The greater number of secondary complications identified at the beginning of rehabilitation was associated with a decrease in the likelihood of being engaged in paid work. Previous studies have also shown a negative association between secondary complications and return to or retention at work [6, 10]. As secondary complications are modifiable factors and occur early after SCI, they should not be neglected in the rehabilitation process [30].

Satisfaction with the work status and a good self-perceived ability to work were predictors of paid work. Although evidence shows a positive relationship between satisfaction with life and work [5], few studies have evaluated satisfaction with the work status as a key result [3]. However, caution is needed before affirming that greater satisfaction with work status and a positive perception of work ability are predictors of paid work owing to the possibility of reverse causality. In other words, individuals who are engaged in paid work are more satisfied and consider themselves more capable than those who are not involved in work activities.

The results of the present study differ from previous studies that consistently demonstrated that age at the time of SCI, severity of the injury, FIM, and pre-injury education are strong predictors of work after injury [14, 29, 30]. The low variability in the ages of our participants may have interfered in the association between age at the time of injury and work status. In the univariate analysis, the highest FIM motor score showed a positive association with paid work. Likewise, greater injury severity (complete) showed a negative association with paid work. However, these variables were not significant predictors in the multivariate analysis.
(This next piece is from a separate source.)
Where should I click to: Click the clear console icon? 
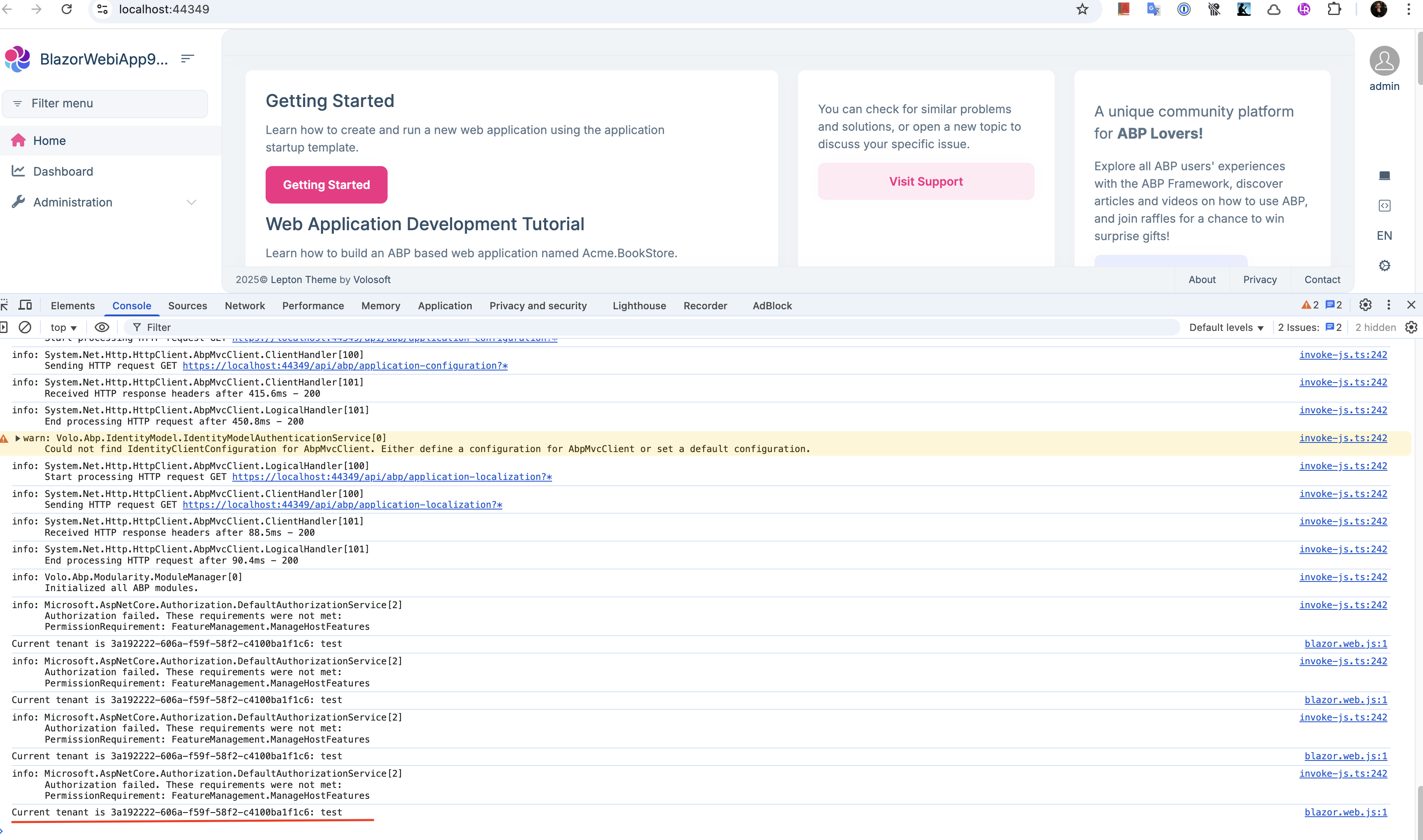[25, 327]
These results confirm that the work status outcome is complex and multifactorial. Thus, although injury and functional aspects are known to be important, they can be influenced by social and personal factors, especially in people with SCI from developing countries.
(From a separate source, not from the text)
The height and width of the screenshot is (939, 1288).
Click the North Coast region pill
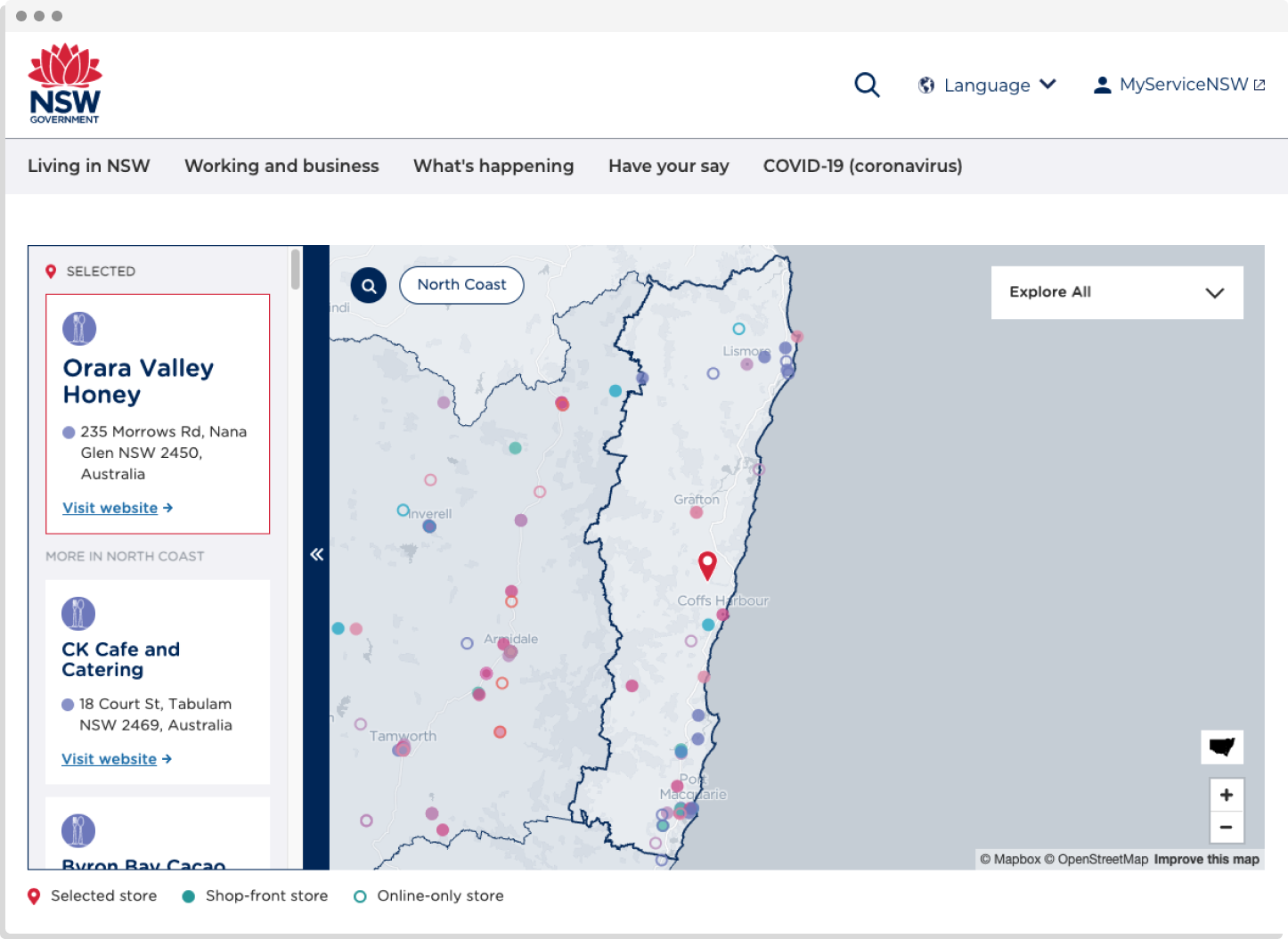(461, 285)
It is noteworthy that only 20% of our sample participated in a vocational rehabilitation program. People with SCI can benefit from vocational rehabilitation in the job placement and reintegration process [15]. Vocational rehabilitation is a valuable strategy for the inclusion of this population, with guaranteed rights, equal opportunities, and the possibility of expanding participation at work.
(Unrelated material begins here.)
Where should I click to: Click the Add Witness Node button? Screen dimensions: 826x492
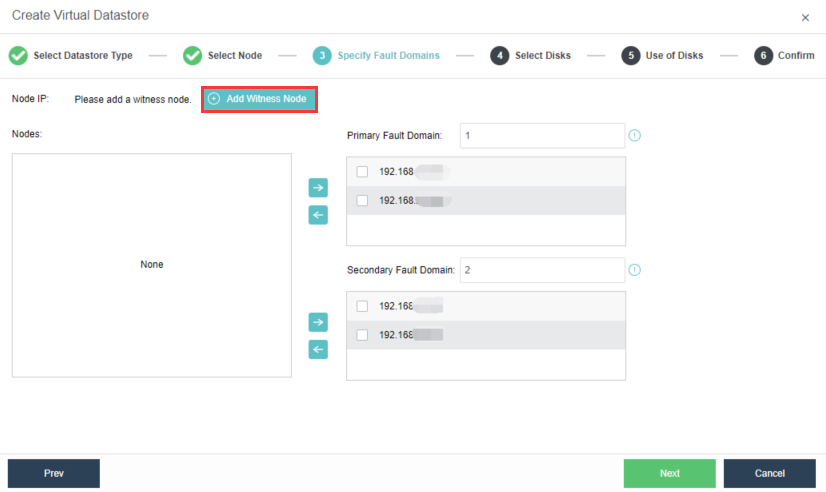[260, 99]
This study has some limitations. First, the sample was restricted to a single rehabilitation center and it is not known whether it is representative of the general population of people with traumatic SCI. Second, data were self-reported with potential for retrospective recall bias. This problem may be overcome using a prospective design whereby participants are asked to diarize work related events. Third, we lacked information on crucial aspects such as occupation and psychological components such as locus of control. Fourth, work status is highly context-dependent [7] and, thus, the results of this study cannot be readily generalized to other countries with different disability policy and benefit systems. Finally, long-term follow-up studies are needed to more accurately trace information on the labor participation of people with SCI. Bloom et al. (2018) proposed broader measures of work including retention, income and hours worked. These measures can help evaluate and improve the quality of paid work for people with SCI [3]. The results of this study may contribute to the design of timely and person-centered interventions to improve the vocational potential after SCI.

Conclusion

Individuals of working-age with SCI who underwent a rehabilitation program in Brazil had a low rate of paid work. Fewer complications at the time of the injury, returning to study, a good work ability, and greater satisfaction with the work status increased the likelihood of being engaged in paid work.